Weltsicht der Regierung
Im Programm gibt es stundenlange Übertragungen sozialistischer Aufmärsche, Präsident Nicolás Maduro ist mit einer eigenen Sendung auf dem Schirm von Telesur und anderen Kanälen. Und die Programmacher sind bemüht, die Weltsicht der Regierung zu verbreiten. Etwa die These, dass für den wirtschaftlichen Niedergang des sozialistischen Landes feindliche Kräfte von Innen und Außen verantwortlich seien:
"Präsident Maduro und auch unsere Recherchen belegen: Die langen Schlangen vor Supermärkten sind das Ergebnis eines Wirtschaftskrieges und von Boykottversuchen. Rechte Kräfte sind dabei, soziale Unruhe zu schaffen. Präsident Maduro hat klargestellt, dass Verräter der Revolution gefasst werden müssen, wenn sie das Land destabilisieren wollen."

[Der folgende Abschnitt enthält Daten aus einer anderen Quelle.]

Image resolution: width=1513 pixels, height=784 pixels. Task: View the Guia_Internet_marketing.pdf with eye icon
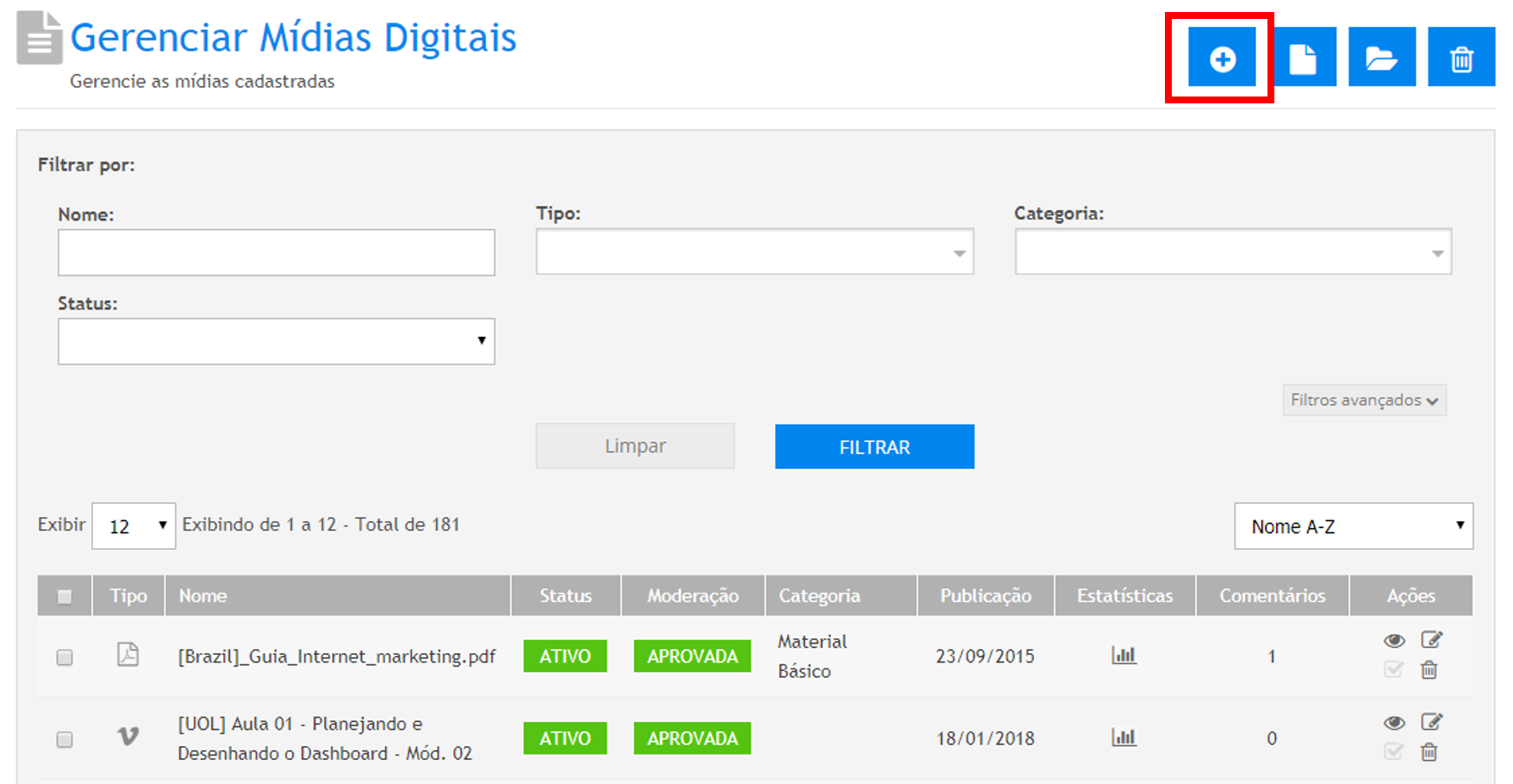coord(1393,640)
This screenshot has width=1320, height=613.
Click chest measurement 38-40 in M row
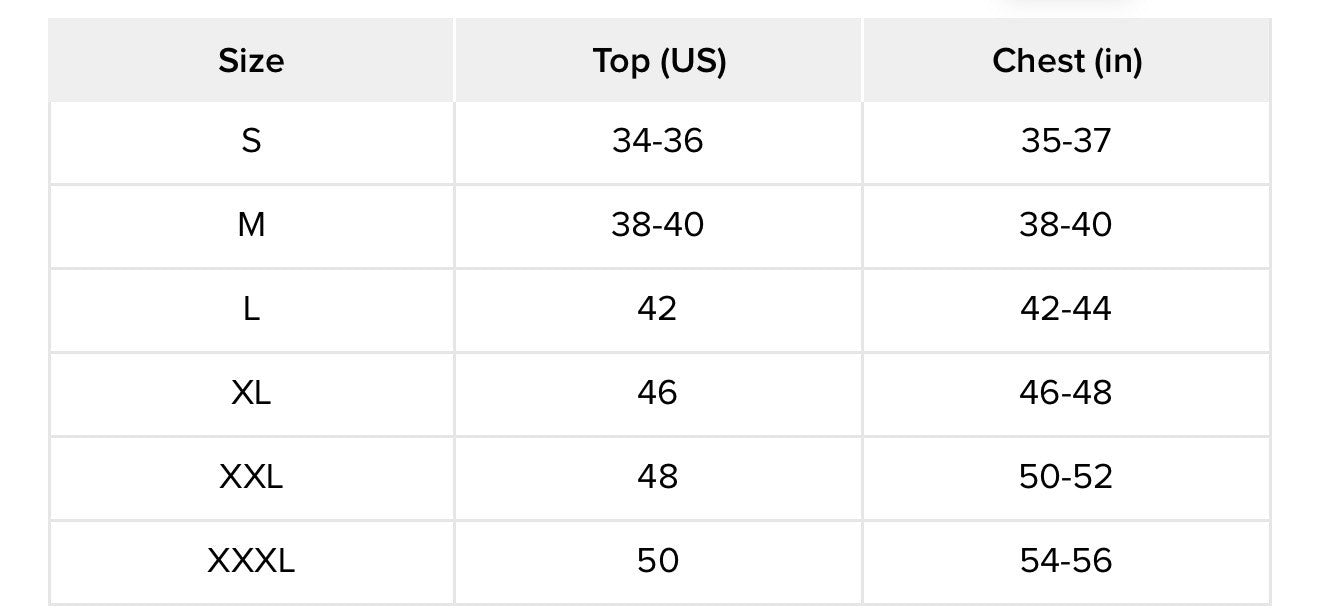coord(1066,225)
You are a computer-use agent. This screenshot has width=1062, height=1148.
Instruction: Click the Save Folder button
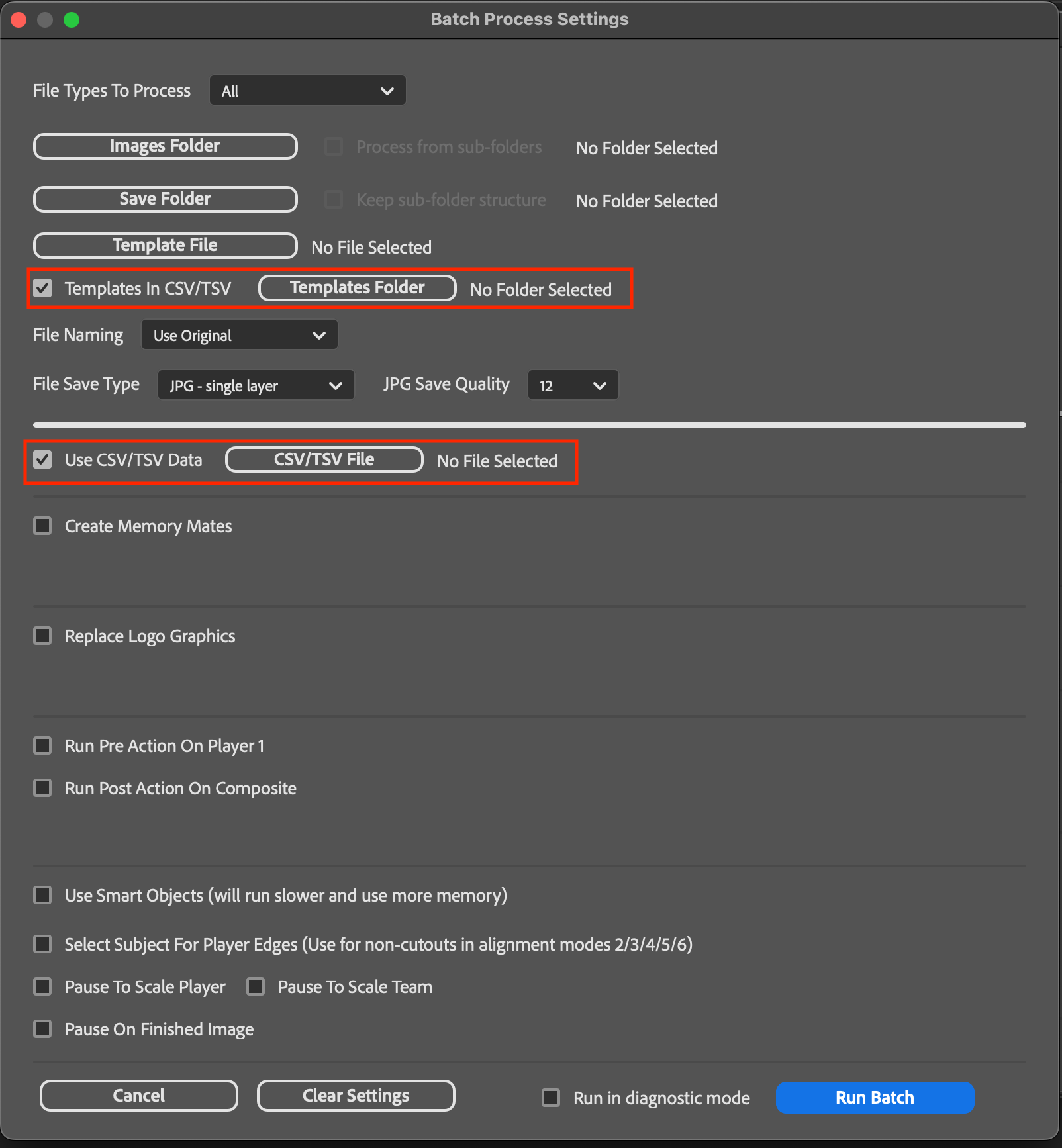(165, 199)
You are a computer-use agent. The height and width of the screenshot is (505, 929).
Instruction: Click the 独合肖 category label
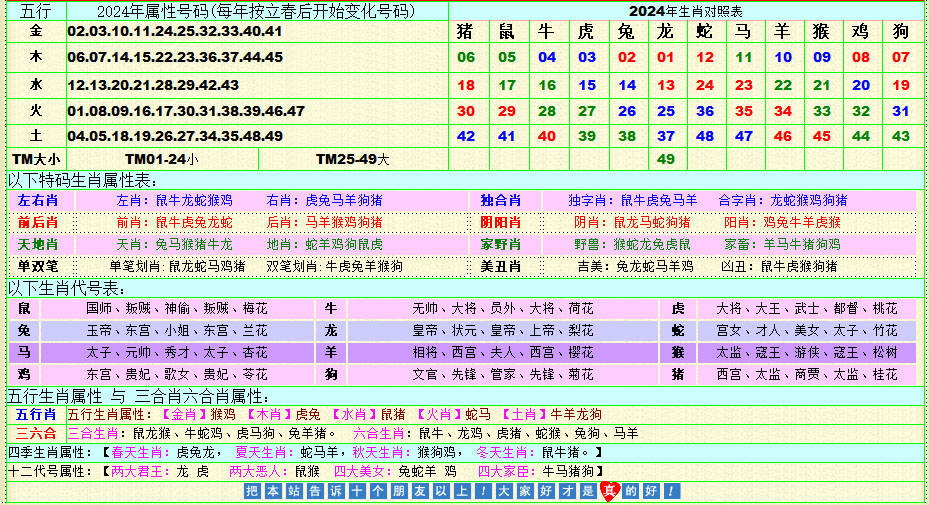pos(500,200)
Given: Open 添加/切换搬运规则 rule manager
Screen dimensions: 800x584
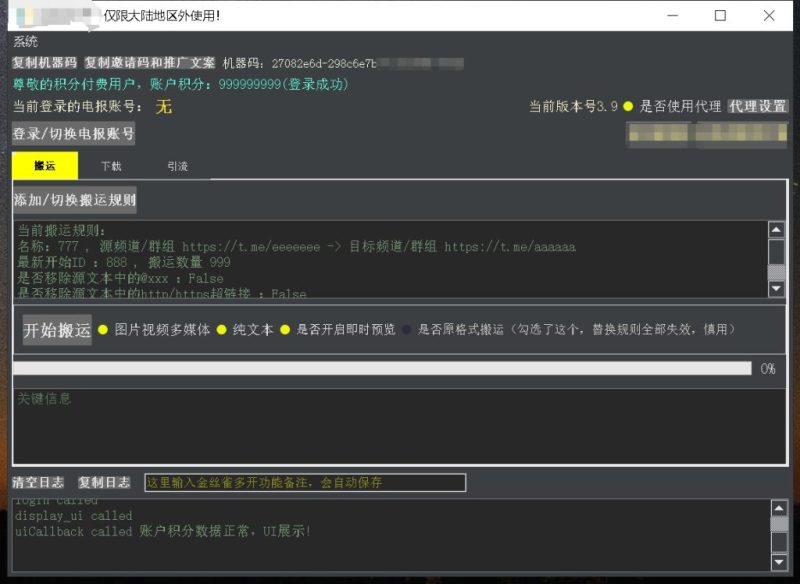Looking at the screenshot, I should point(73,200).
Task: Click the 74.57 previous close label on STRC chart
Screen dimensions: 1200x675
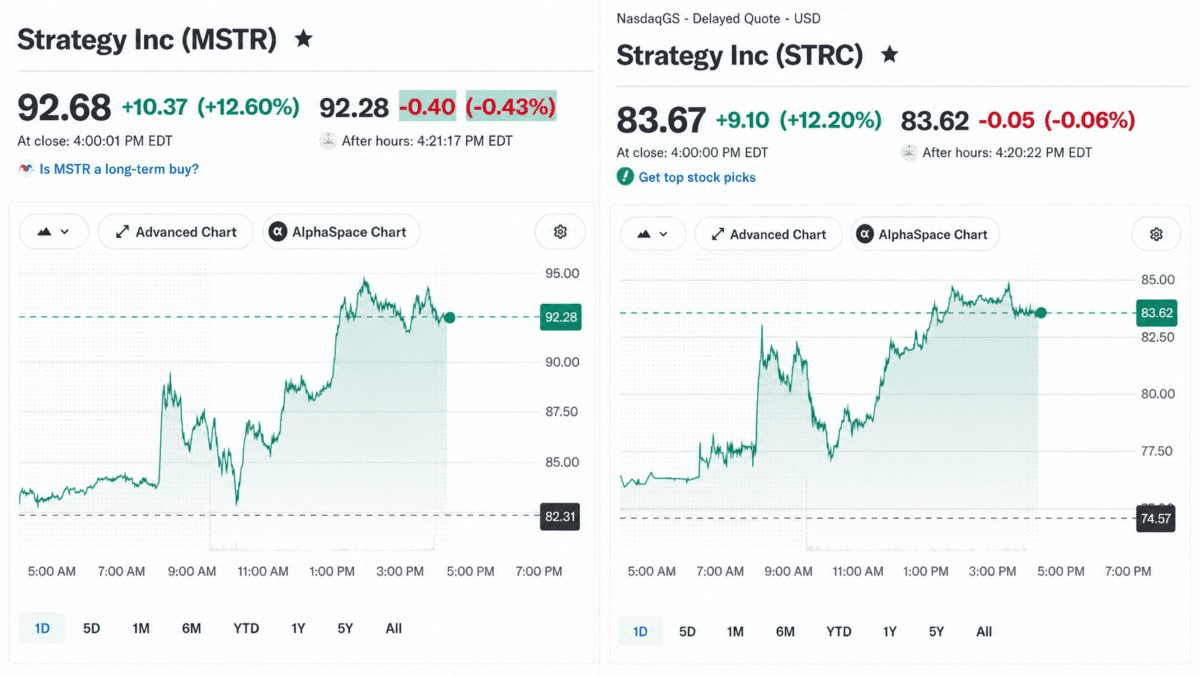Action: [1156, 518]
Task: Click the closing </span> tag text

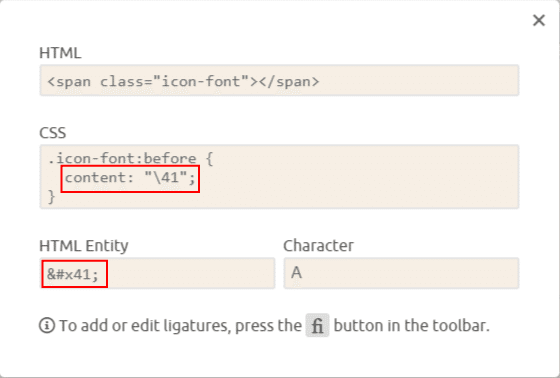Action: tap(289, 81)
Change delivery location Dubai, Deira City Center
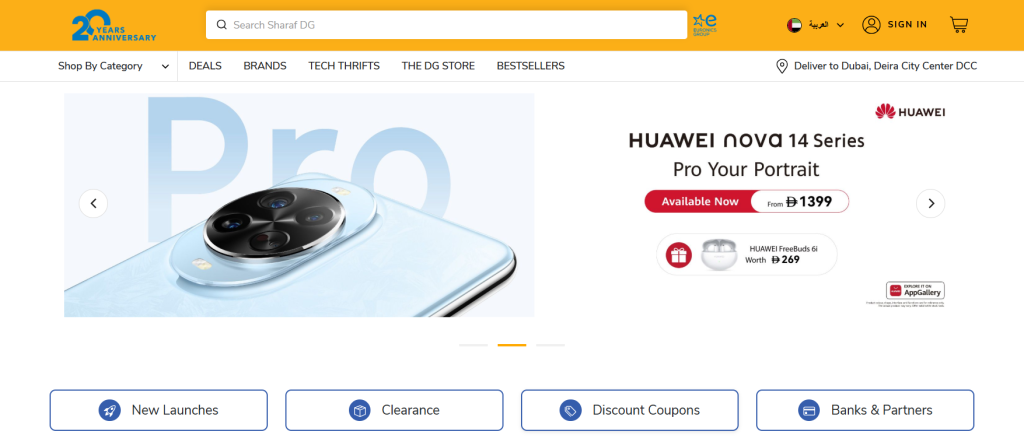 886,66
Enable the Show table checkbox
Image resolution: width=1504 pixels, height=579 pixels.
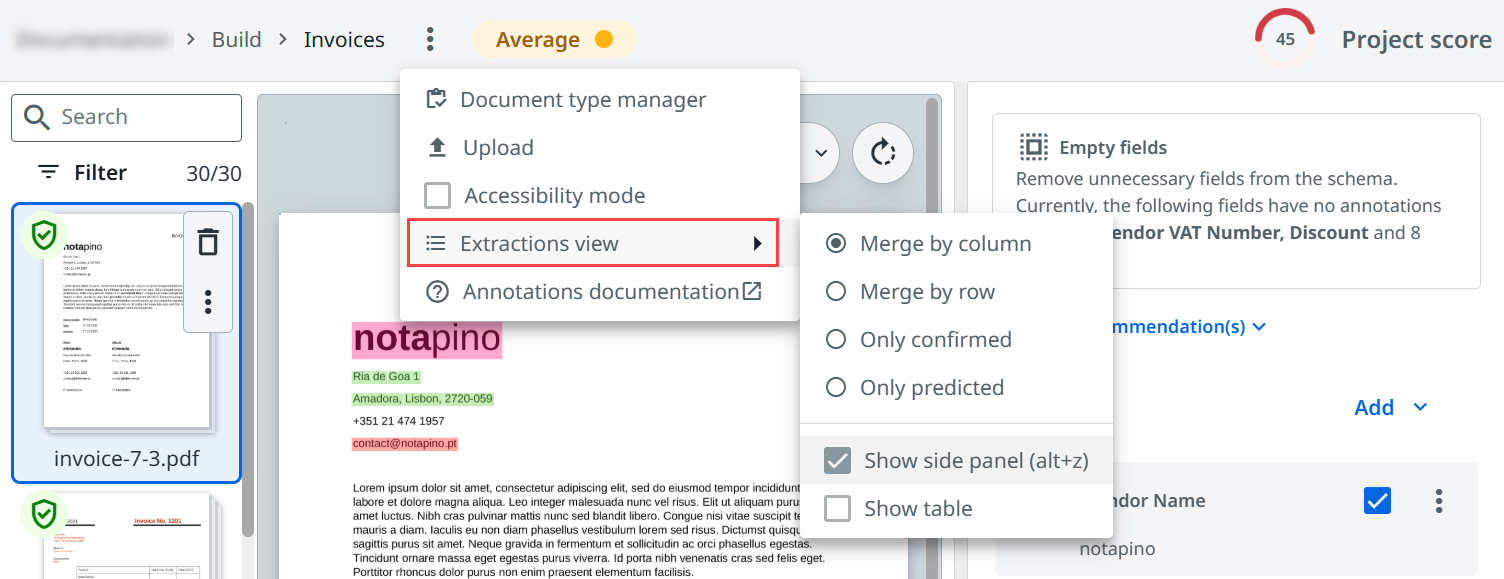[x=837, y=509]
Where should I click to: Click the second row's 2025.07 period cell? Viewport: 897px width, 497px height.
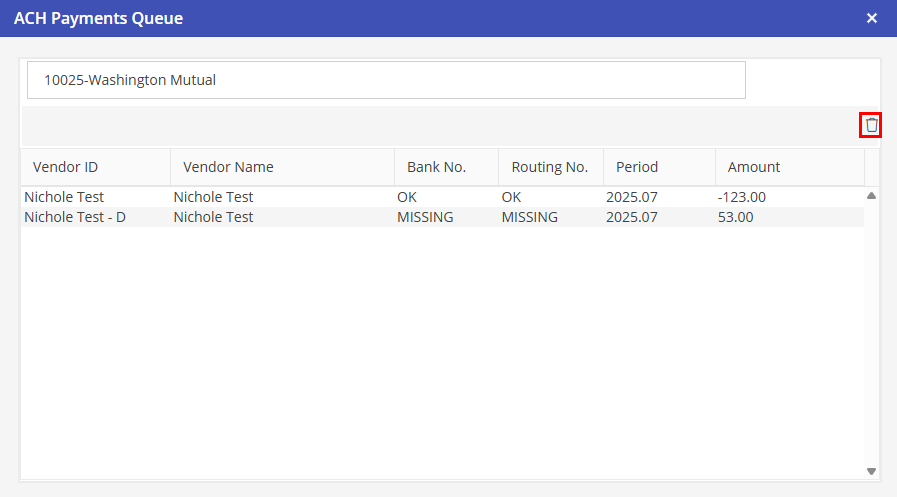click(632, 217)
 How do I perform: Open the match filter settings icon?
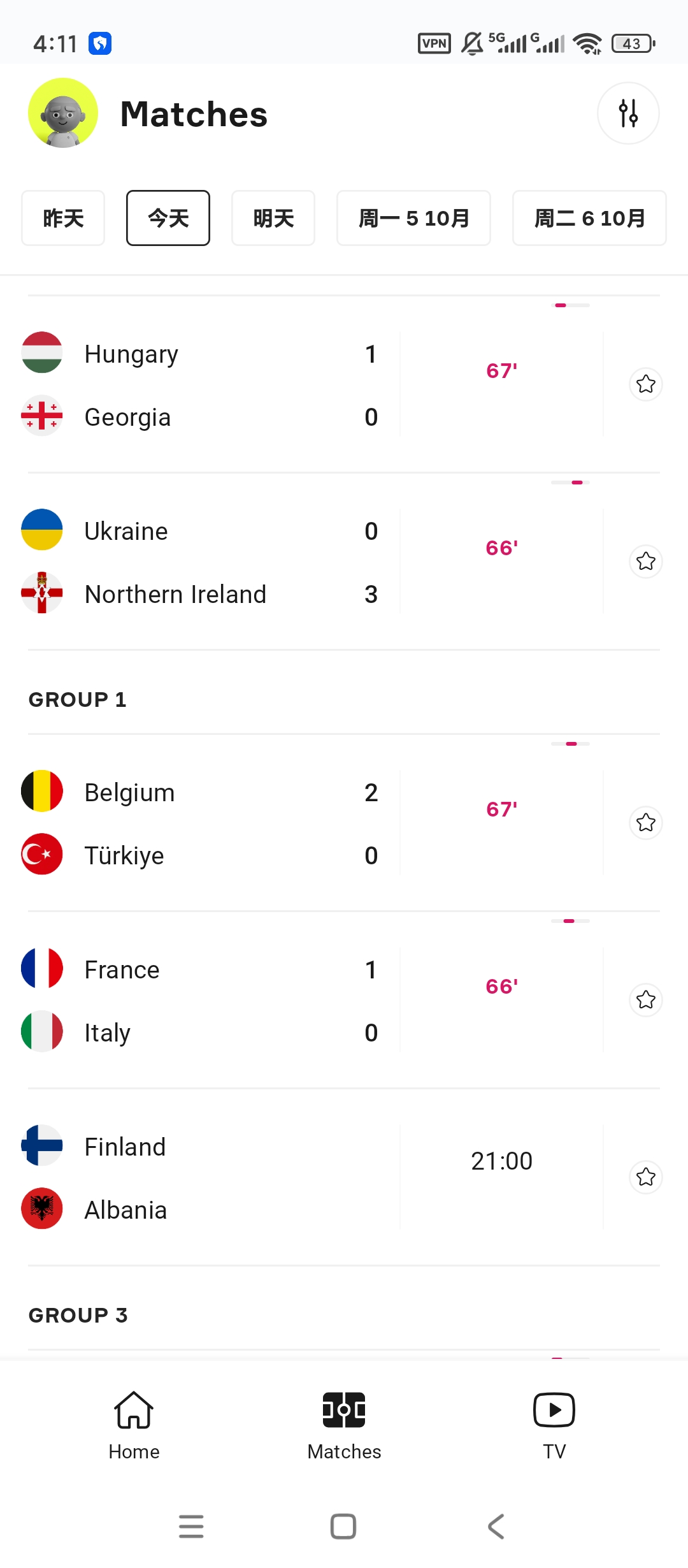pos(628,113)
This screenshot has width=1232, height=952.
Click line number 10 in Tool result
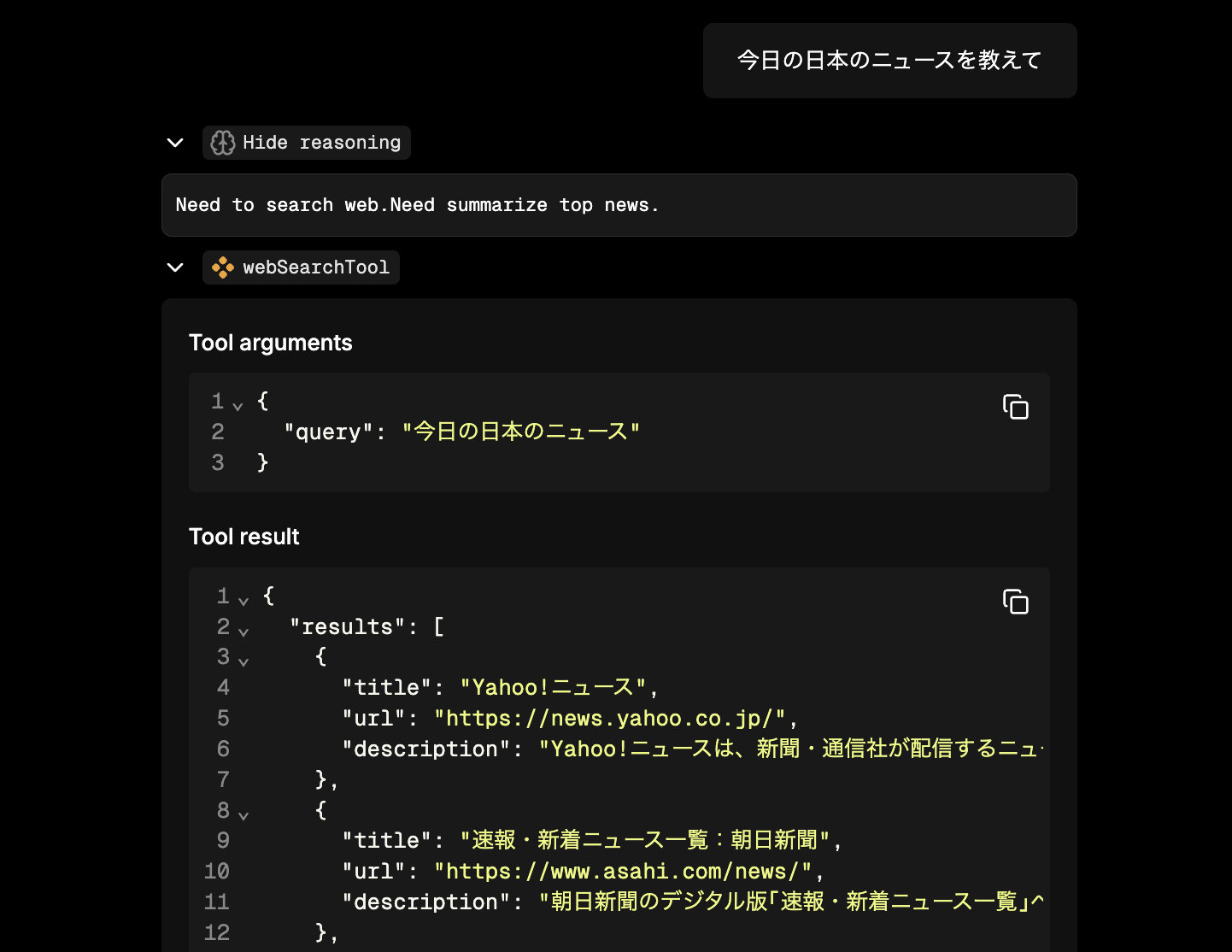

Oppositionelle Medien gibt es kaum noch
So und ähnlich geht es rund um die Uhr bei Telesur. Allerdings: Ein Gegengewicht, oppositionelle Medien gibt es in Venezuela inzwischen kaum noch. In einer Art Salamitaktik haben die regierenden Sozialisten kritische Stimmen nach und nach verdrängt. Mal wurden breitflächig Sendefrequenzen entzogen, mal bekommen Zeitungen keine Devisen für Papier zugeteilt, mal werden Medien mit Strafandrohungen überhäuft.
Die Folge: Viele haben aufgegeben, nach diversen Eigentümer-Wechseln ist Venezuelas Medienlandschaft inzwischen weitgehend gleichgeschaltet – Ausnahmen wie die oppositionelle Traditionszeitung "El Nacional" dringen kaum noch durch. "Reporter ohne Grenzen" führt Venezuela auf Platz 137 von 180 Ländern auf der Rangliste der Pressefreiheit. Die venezolanische Soziologin Colette Capriles:
"Die Zensur und die Kontrolle der Medien ist so stark, dass wir in Venezuela inzwischen das Gleiche erleben wie etwa in den arabischen Ländern. Informationen laufen heute über das Internet – oder schlicht über direkte Kommunikation."
Zehn Jahre Telesur - Von der Stimme Lateinamerikas zur Propagandamaschine der Sozialisten in Venezuela.